Windham Players focus on community, as well as theater
By Melanie Savage - Staff Writer
Windham - posted Wed., Jan. 16, 2013
A group of students sat in the darkened auditorium at Windham High School. There was a feeling of camaraderie in the room, with students alternately chatting quietly or watching the activity on the stage. By late afternoon on Jan. 9, the third and final day of auditions for this year’s spring Windham Players production, the students were mostly from Windham. But the final production of “A Very Potter Musical,” scheduled to run in late April/early May, will feature a much more heterogeneous crowd. Auditions brought in more than 30 people from 11 different schools, according to Vincent Iovine, a Windham High School English teacher and the Windham Players director.
Iovine, who holds dual graduate degrees in both speech/drama and teaching, took over the school drama program eight years ago and immediately decided to draw in performers from outside the school. He wanted to encourage collaboration between the school and the community. “And essentially, to let people know what a tremendous resource we have here,” said Iovine. “These are great kids we have here.”
Over the years, productions have included performers as young as 4 and as old as 72 years old, and from schools all over the surrounding area. “It’s really a pleasure to see how the younger kids and the older kids work together,” said Iovine.
Productions also draw talent from local universities. This year’s auditions drew Eastern Connecticut State University students, including Rachel, a Columbia resident, who auditioned on Jan. 9. Iovine was blown away by both her dramatic and musical auditions, and immediately invited her to become part of a cabaret performance scheduled for later in the year. It was Rachel’s first time auditioning for Windham Players.
“I love Harry Potter, and I’ve been wanting to try something new,” she said. Rachel performed in musicals as a student in middle school but lost interest during her high school years. “I remember loving to act and sing,” she said. She decided to stop in at the Windham Players audition after hearing about them on the radio. Rachel was nervous before heading onstage, “but as soon as I start, the nervousness goes away,” she said.

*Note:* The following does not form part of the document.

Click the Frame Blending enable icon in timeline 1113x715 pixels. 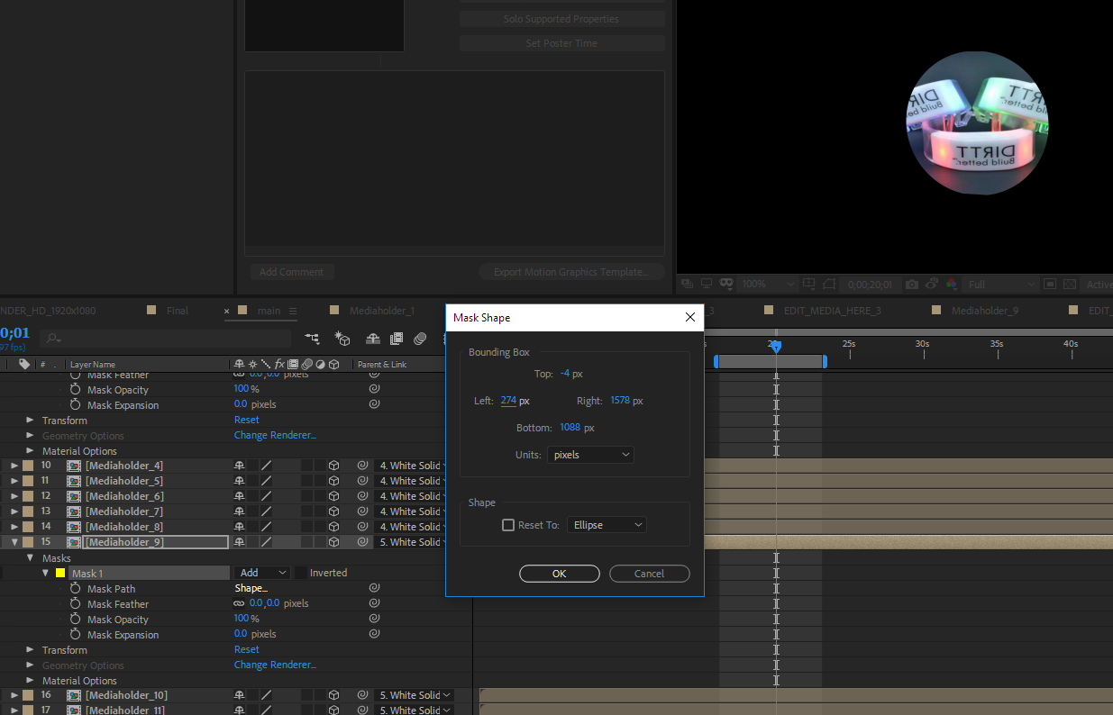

Iovine wasn’t sure yet how Rachel would be cast. “We had seven or eight very strong voices,” he said. After three days of auditions, the plan was to assemble at local coffee shop Cafemantic and hash out casting decisions. Included in the decisions would be Laurene Palmer, a special education teacher at Windham who has been involved in productions for more than 10 years, and officers of the Windham Players, who this year happen to be all seniors at the school. Jesse Dunnack, Rikki Arkin and Faye Stoloff would not only help to cast, but would assume non-acting roles in the production.
Along with the other senior members of the Players, Windham senior Michael Paulhus will be greatly missed after graduating this spring. Paulhus got involved in lighting and sound when he was in the seventh grade. “My sister was involved and I kind of got dragged in,” he said. Paulhus plans to attend college in either Vermont or Boston next year, and is currently training Brett Ellis, a Windham freshman, to take over his role in the control room. “I don’t mind saying that [Paulhus has] traveled way beyond me in terms of the technical stuff,” said Iovine.
The Windham Players production of “A Very Potter Musical,” featuring characters from the popular “Harry Potter” series, will play May 2, 3, 4 and 5. Weekday and Saturday performances are 7 p.m., with a Sunday matinee scheduled for 2 p.m.